Strong understanding of the end-to-end AE lifecycle from detection through regulatory submission, including ICSR processing, signal detection, aggregate reporting, and risk management.
Ability to translate PV requirements into technical specifications and product requirements — working effectively with engineering and data science teams to embed safety capabilities into technology platforms.
Comfort working in high-growth environments with limited structure and high expectations for ownership, innovation, and cross-functional collaboration.
Exceptional written and verbal communication skills with the ability to make complex safety and regulatory concepts accessible to both customers and internal non-PV teams.
Nice to Have:
Experience with AI, digital health, or technology platforms in a pharmacovigilance or safety capacity — particularly in defining how AE detection and safety monitoring operate in digital or automated patient engagement environments.
Advanced degree in life sciences, pharmacy, nursing, or medicine (PharmD, PhD, MD, MSN, MPH) strongly preferred.
Familiarity with safety database systems (e.g., Argus, ArisG, Veeva Vault Safety) and experience with system selection, configuration, or migration.
Experience with medical device vigilance, complaint handling, and post-market surveillance in addition to drug safety.
Qualified Person for Pharmacovigilance (QPPV) designation or equivalent experience.
Startup or early-stage company experience.

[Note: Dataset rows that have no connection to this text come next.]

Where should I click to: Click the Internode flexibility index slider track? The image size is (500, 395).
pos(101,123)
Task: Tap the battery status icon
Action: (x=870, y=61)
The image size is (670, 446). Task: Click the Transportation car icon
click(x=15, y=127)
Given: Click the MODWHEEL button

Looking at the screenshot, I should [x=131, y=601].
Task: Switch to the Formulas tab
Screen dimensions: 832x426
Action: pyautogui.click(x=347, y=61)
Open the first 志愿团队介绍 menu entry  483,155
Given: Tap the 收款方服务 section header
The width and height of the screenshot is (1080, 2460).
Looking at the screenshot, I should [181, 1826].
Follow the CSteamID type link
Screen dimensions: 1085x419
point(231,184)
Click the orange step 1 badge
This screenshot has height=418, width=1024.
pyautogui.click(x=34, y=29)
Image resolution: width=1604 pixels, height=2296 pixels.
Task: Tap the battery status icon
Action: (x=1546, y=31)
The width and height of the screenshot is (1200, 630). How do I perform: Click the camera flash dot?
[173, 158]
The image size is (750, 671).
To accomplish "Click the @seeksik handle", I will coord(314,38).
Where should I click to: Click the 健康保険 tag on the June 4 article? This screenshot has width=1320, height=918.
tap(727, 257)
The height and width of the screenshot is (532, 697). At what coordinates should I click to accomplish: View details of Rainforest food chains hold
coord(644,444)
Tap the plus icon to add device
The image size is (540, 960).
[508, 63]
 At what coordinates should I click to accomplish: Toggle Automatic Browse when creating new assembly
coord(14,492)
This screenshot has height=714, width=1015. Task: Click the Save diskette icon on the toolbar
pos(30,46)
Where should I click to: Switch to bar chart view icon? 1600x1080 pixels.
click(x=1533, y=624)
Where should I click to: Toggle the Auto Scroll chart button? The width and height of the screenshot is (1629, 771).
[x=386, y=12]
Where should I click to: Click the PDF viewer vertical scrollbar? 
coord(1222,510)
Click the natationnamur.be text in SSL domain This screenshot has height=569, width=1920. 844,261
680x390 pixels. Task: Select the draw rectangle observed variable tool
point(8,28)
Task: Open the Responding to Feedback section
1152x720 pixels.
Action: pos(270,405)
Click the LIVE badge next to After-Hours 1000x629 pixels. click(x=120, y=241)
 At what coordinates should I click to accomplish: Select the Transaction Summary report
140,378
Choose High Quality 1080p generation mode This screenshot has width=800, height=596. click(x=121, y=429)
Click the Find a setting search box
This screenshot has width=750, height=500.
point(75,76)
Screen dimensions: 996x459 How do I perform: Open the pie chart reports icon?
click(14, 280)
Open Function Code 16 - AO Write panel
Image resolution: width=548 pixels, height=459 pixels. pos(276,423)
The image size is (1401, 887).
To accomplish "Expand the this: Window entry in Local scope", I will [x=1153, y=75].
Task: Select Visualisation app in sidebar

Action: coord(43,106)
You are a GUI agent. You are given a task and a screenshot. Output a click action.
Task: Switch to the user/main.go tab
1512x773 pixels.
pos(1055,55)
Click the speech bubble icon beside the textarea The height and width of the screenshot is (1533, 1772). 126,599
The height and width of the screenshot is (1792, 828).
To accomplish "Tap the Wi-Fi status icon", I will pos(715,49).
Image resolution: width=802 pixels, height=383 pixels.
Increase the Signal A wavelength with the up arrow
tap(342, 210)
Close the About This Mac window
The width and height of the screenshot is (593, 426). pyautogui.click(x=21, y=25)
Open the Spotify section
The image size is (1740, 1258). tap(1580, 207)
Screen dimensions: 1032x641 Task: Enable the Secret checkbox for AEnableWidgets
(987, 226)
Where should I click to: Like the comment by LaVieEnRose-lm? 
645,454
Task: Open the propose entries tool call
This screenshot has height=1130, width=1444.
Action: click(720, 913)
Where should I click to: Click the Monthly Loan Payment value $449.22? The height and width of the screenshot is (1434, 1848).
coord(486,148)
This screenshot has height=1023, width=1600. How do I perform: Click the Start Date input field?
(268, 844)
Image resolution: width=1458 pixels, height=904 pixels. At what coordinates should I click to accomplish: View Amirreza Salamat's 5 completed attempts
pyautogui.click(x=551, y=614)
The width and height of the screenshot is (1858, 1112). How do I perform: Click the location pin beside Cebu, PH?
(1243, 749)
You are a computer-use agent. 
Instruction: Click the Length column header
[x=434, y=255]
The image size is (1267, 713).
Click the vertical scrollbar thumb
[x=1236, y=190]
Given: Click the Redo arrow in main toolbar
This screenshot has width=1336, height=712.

Certification in pharmacovigilance or drug safety is a plus.
What We're Looking For:
A pharmacovigilance leader who sees this moment for what it is — the chance to reinvent how drug and device safety operates in an era of AI-driven patient engagement, and to be the person who writes the playbook the industry follows. A systems builder who can design PV infrastructure from first principles, not just replicate what exists elsewhere, because what exists elsewhere wasn't built for a world where AI agents conduct patient interactions at scale. A customer-facing safety authority who gives pharma PV and quality leaders the confidence to say yes — because you speak their language, you've sat in their audits, and you know what their inspectors will ask. A creative thinker who looks at the data flowing through millions of AI-patient conversations and sees not just a compliance obligation but an unprecedented opportunity to detect safety signals faster, with greater precision, and at a scale that traditional PV has never achieved. An engineering-minded safety leader who can work with data scientists and developers to build AE detection and signal monitoring capabilities that push the entire field forward. A builder who wants to define what pharmacovigilance looks like when AI is the front line — and who understands that getting safety right isn't just a regulatory requirement, it's the foundation everything else is built on.
Please be aware of recruitment scams impersonating Hippocratic AI. All recruiting communication will come from @hippocraticai.comemail addresses. We will never request payment or sensitive personal information during the hiring process.